Le son, y compris au premier rang où nous sommes, est déjà très bon d'entrée (mettant en outre particulièrement bien en valeur un son de basse décapant et une attaque de jeu qui l'est tout autant de la part de l'indéboulonnable Brice Guillon). Il ne cessera pourtant de s'améliorer, notamment au regard de la guitare d'Adrian Martinot (du groupe de prog local Disconnected, remplaçant l'ex-Heavenly Charley Corbiaux initialement annoncé...), laquelle gagnera de fait en lisibilité au fil du set - ainsi que l'équilibre général du volume des voix.
Evidemment, celle qui est au centre de toutes les attentions ce soir, c'est la ravissante Clémentine Delauney (Serenity, ex-Whyzdom) et sa silhouette élancée, tout en grâce et d'une somptueuse robe vêtue.

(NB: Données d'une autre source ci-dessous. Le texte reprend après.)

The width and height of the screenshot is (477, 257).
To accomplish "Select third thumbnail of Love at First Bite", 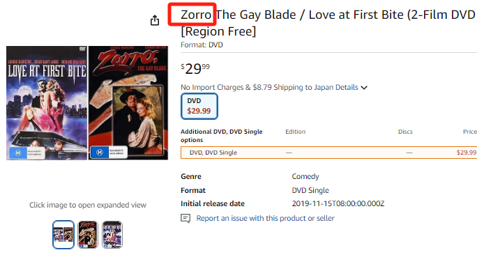I will click(x=112, y=235).
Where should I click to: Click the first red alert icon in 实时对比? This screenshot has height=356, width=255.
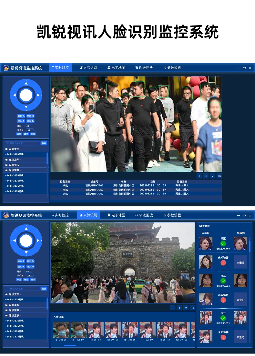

La Belle saura-t-elle en effet rendre honneur aux mélodies plurielles des deux sorties du 'groupe' auxquelles elle n'a pas participé ? Déjà, quelques minutes avant l'entame du show, de jolies petites vocalises se faisaient entendre depuis les loges (non, nous ne sommes pas des journaleux fouille-merdes à mettre notre nez partout, il se trouve juste - c'est à peine plus glorieux, on en conviendra... - que l'insonorisation entre les toilettes de la salle et les loges équivaut à celle d'une cloison de papier !), et l'on imagine un certain stress bien compréhensible. Pourtant, nul besoin de s'inquiéter outre mesure, la chanteuse balaye tous nos doutes dès le début d'un revers de la main qu'elle ne cesse de brandir - vers un public qui ne demande qu'à manger dedans ! La Miss remplit ainsi sans peine la mission d'haranguer un auditoire déjà conquis, avec une gestuelle aux confins d'une Tarja Turunen et d'une Simone Simons.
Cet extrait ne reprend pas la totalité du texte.